• [What the exercise asks] Please write out the records below word for word, leaving the pictures out of your answer.

• [Information supplied]

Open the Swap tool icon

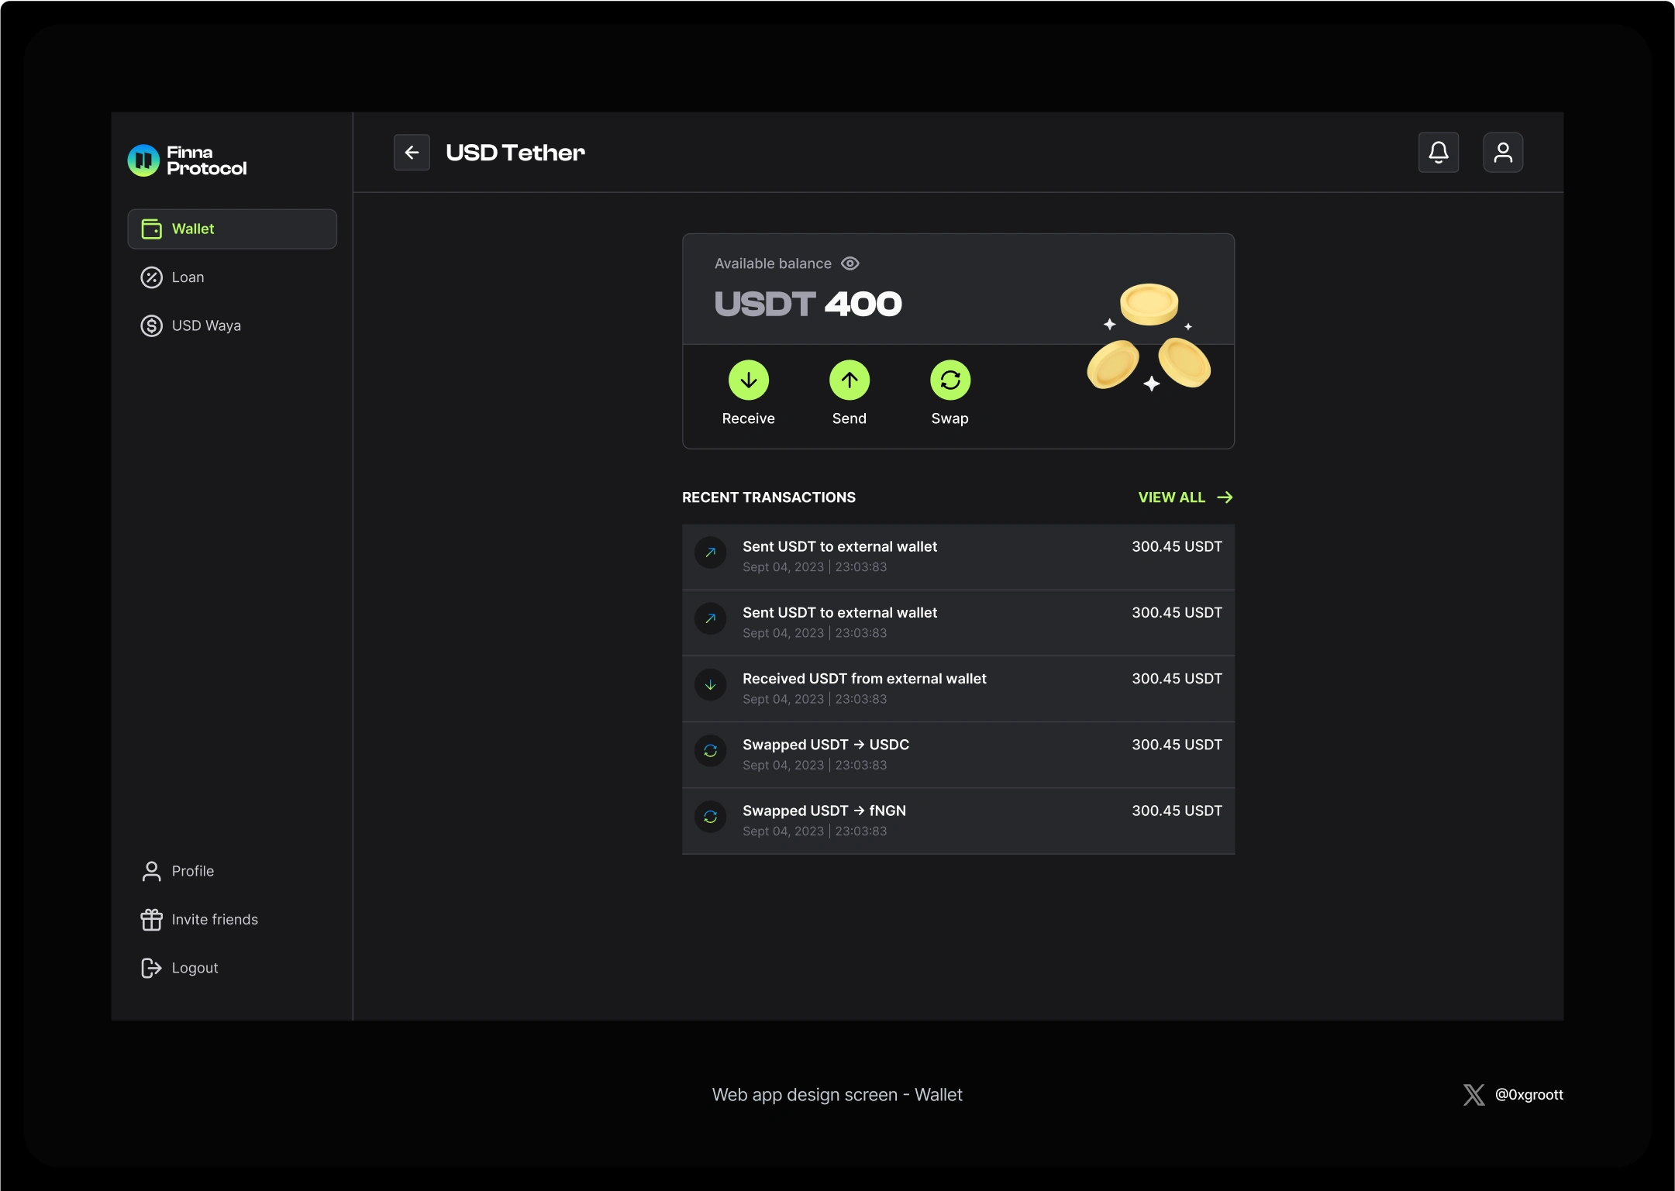click(951, 380)
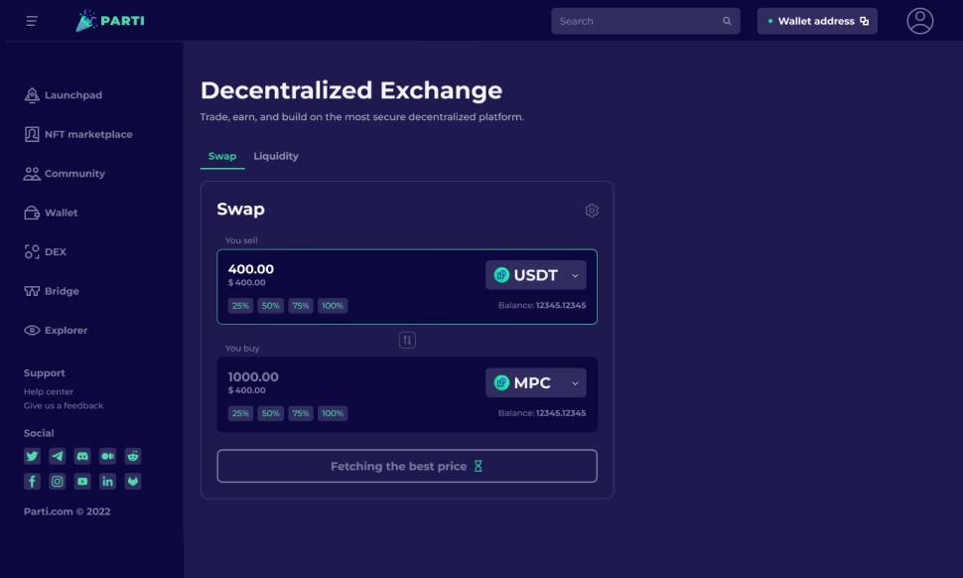Click the GitLab social icon
The image size is (963, 578).
click(x=133, y=482)
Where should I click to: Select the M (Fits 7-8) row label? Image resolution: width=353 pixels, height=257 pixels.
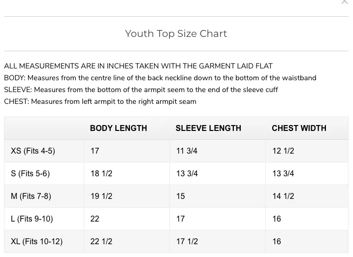[x=31, y=196]

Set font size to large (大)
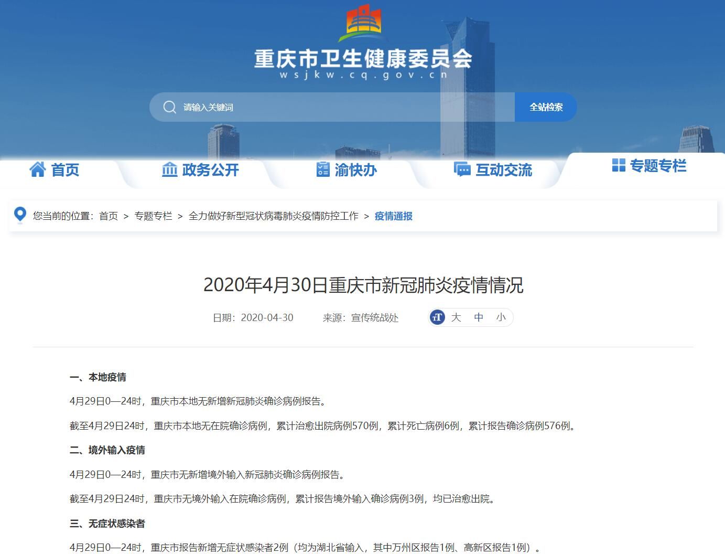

• [Complete response]
Open the Swap tool icon

click(951, 380)
Click the GitLab social icon
The image size is (963, 578).
click(x=133, y=482)
Where should I click to: Select the M (Fits 7-8) row label? Image resolution: width=353 pixels, height=257 pixels.
[x=31, y=196]

Set font size to large (大)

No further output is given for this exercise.